━━━━━ Document passage ━━━━━

Dear members of the UBC community.
I would like to begin by acknowledging that I am speaking to you from the traditional and unceded territory of the Musqueam people.
In a few short weeks, exams will begin for UBC students. Exam time is always stressful of course, but this year, you may find it more difficult than ever because you will be studying for and taking your exams in the midst of the COVID-19 pandemic.
If you are experiencing difficulties, UBC has supports that will help you thrive during exam time or any time. You can find a guide to these resources at students.ubc.ca and at students.ok.ubc.ca. We’re here to help you make the most of your UBC experience.
Unfortunately, some students – a small minority – may be tempted to take shortcuts to write their exams, which can be even more tempting when your exams are online. This would be a very serious situation, which would cross an ethical line, be dishonest, and have serious implications.
Don’t go down that path. I know that getting a good grade is important; but going to university is not all about grades – it is about learning and about growing as an individual.
Academic integrity is important, both to the university and also to your own values. UBC has an outstanding reputation for scholarship and learning, a reputation that is based in part on the integrity of our teaching.
You can take pride in being a student here because of our rigorous academic standards, and you can take pride in the marks you get. But if those marks are based in part on academic misconduct, there is no pride in that.
Not only is it dishonest – it’s harmful. It harms your professor because you have betrayed their trust, it harms your classmates who follow the rules, and it harms your family who trusted in you. Most of all, it harms you.
As Kwame Anthony Appiah wrote in the New York Times last week, “preparing for exams can help you develop skills that are useful in later life. All of which is to say that one person you’re letting down when you don’t do the work is you.”

━━━━━

▸ **Study questions**:
- 1) From the UBC message on academic integrity, give again the passage starting with "I would like" and going on through "the COVID-19 pandemic.".
- 2) Put this sentence from the UBC message on academic integrity into Spanish: "Academic integrity is important, both to the university and also to your own values."
- 3) Go on with the UBC message on academic integrity from its last sentence.

━━━━━ Provided records ━━━━━

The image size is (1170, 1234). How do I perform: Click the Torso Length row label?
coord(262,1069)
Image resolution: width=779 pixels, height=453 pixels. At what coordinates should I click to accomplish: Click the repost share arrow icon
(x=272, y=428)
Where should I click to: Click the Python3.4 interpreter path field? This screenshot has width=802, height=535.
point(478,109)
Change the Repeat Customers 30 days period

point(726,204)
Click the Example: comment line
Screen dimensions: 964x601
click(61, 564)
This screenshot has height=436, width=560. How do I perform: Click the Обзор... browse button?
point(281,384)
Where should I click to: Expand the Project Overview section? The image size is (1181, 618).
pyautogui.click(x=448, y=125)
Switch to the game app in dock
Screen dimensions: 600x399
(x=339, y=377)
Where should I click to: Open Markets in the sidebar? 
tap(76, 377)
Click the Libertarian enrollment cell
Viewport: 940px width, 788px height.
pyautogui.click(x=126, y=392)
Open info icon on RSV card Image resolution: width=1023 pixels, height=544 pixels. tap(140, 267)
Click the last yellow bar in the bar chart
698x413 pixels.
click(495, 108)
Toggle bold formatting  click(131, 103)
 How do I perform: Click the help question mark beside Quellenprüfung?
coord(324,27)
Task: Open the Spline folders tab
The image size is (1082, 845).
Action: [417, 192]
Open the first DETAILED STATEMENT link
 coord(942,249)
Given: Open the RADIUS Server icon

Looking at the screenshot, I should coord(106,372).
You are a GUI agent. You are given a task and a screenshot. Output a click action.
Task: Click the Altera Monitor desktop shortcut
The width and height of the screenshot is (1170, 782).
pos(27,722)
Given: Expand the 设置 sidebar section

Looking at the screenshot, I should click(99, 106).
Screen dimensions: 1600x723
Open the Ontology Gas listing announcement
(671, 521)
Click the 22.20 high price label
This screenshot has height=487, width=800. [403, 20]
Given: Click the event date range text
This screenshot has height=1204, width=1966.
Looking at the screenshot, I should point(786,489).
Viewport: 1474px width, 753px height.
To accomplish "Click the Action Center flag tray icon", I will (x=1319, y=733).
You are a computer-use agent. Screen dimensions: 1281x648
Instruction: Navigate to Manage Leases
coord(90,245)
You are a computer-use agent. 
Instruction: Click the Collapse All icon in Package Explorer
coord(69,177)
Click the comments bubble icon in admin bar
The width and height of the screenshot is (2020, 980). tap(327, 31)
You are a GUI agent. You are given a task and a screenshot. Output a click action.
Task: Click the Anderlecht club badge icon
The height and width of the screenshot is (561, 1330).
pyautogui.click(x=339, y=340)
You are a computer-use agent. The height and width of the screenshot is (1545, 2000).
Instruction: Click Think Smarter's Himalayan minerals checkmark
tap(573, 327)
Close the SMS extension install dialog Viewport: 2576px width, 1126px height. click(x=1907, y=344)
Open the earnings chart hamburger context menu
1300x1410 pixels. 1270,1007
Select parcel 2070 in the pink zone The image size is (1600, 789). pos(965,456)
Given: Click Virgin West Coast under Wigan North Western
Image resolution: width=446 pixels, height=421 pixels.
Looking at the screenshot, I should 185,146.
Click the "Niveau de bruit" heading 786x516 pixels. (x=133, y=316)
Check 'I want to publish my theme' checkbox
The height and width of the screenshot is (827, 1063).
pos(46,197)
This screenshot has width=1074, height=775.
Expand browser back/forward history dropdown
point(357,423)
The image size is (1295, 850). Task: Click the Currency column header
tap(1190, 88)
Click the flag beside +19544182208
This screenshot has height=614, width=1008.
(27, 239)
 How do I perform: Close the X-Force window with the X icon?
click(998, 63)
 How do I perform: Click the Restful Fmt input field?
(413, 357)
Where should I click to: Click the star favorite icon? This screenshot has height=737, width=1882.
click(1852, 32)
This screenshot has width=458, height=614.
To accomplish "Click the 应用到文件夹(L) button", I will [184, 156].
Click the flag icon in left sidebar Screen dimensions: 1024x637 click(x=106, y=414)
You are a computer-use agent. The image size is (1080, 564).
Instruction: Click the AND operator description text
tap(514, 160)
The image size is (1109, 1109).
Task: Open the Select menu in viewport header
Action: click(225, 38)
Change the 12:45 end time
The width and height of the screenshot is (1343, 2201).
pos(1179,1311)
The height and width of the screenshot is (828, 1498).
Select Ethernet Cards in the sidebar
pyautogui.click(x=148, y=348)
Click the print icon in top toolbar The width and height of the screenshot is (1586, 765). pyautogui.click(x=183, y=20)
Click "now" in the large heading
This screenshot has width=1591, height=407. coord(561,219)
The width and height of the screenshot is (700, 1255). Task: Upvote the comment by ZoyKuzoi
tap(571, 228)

━━━━━

▸ **Activity answers**:
- 1)
I would like to begin by acknowledging that I am speaking to you from the traditional and unceded territory of the Musqueam people.
In a few short weeks, exams will begin for UBC students. Exam time is always stressful of course, but this year, you may find it more difficult than ever because you will be studying for and taking your exams in the midst of the COVID-19 pandemic.

- 2) La integridad académica es importante, tanto para la universidad como para tus propios valores.

- 3)
And of course, academic misconduct can have serious consequences. The penalties can include a failing grade, suspension or even expulsion or the revocation of a degree. It can even affect your life after university and limit your career options.
It’s just not worth it. A lower grade, honestly earned, is worth much more than a higher grade that is earned through cheating.
I have faith in UBC students to do the right thing, and I know you will do the best you can in the exams and in your courses. You and your loved ones will be able to take pride in the fact that you succeeded under very difficult circumstances.
My shoutout this week is to Ali Poostizadeh, president of the UBC Okanagan Students Union, and to his entire team.
Ali is passionate about racial equity, women’s rights, human rights, and poverty eradication. His goal is to make UBCO a leader in equity and inclusivity for all marginalized groups.
Following graduation, he hopes to pursue a career in the legal field with a focus on civil and human rights. Ali exemplifies the dedication, selflessness and passion that our student leaders bring to their posts. Ali, thank you for all you’ve done and all you are doing.
Finally, I wanted to take a moment to mention that UBC’s annual United Way Campaign is underway.
We know that doing something meaningful for others is an important way to build positive mental health and wellbeing. We can achieve this by supporting individuals and families in our communities by donating to United Way. Thank you for supporting UBC’s United Way Campaign.